How Much Do You Trust Your Cloud Service Provider?

SOC 1 Compliant
SOC 1 Compliant

How secure is your IT security solution vendor?

Today, most major cloud offerings are as reliable as any on-premise solution, thanks in part to easier software access over high speed bandwidth enabled by cloud leaders such as Amazon, Microsoft Azure, Salesforce and Oracle.

However, many organisations have security concerns in shifting their most valuable information to the cloud application where the data is stored on the cloud.  Whether or not you can "trust" the cloud often depends completely on what you are doing and what type of service you are using.

SafePaaS offers the highest level to safeguard the information transferred and stored in the cloud by providing annual, independent certification of all systems and hosting facilities.

SOC 1 and 2 Compliance and Certification

A SOC 1 (also known as an SSAE 18) examination looks at the internal processes and controls an organisation uses to handle clients’ financial information. Certified public accountants can create a SOC 1 report that presents the information you need in a clear and concise manner.

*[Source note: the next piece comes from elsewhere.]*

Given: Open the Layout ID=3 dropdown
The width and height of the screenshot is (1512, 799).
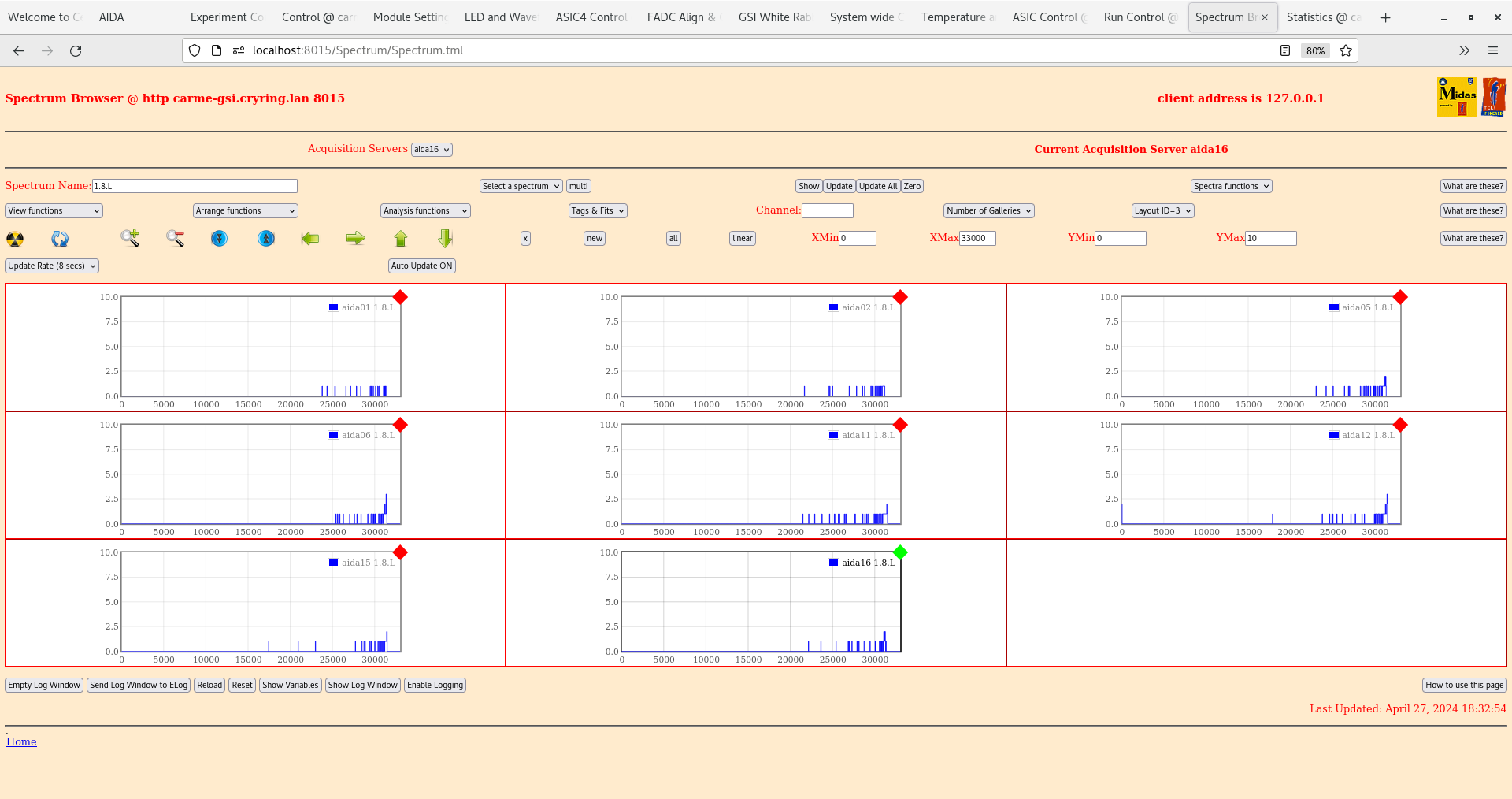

The goal of a SOC 1 report is to provide an independent third-party opinion of the internal controls that may affect a user entity’s financial reporting. The report is designed to provide comfort to the organisation’s users and the users’ auditors regarding the controls in place at the organisation.

Organisations need a SOC 1 report to ensure that the internal controls over significant business processes prevent risks in their financial statements. SOC 1 reports are required by external auditors to satisfy compliance requirements.  The SOC 1 report contains details about tests performed on transactions and accounts applicable to their financial reporting, such as: Payables and receivables; Payroll and benefits; Loan and payment processing

There are two types of SOC 1 reports.

SOC 1 Type 1 asserts:

  • the external service provider has accurately described a system
  • that the described controls are in place
  • that the controls as described should achieve your financial control objectives

SOC 1 Type 2 goes a step further to verify:

  • that the controls did indeed function as described during a specified period
  • describes the tests your accountant performed to make that determination
  • and the results of those tests

The SOC 1 (SSAE 18) report, which provides assurance to auditing personnel about the integrity of your system’s controls, replaced the SSAE 16 standard in 2017.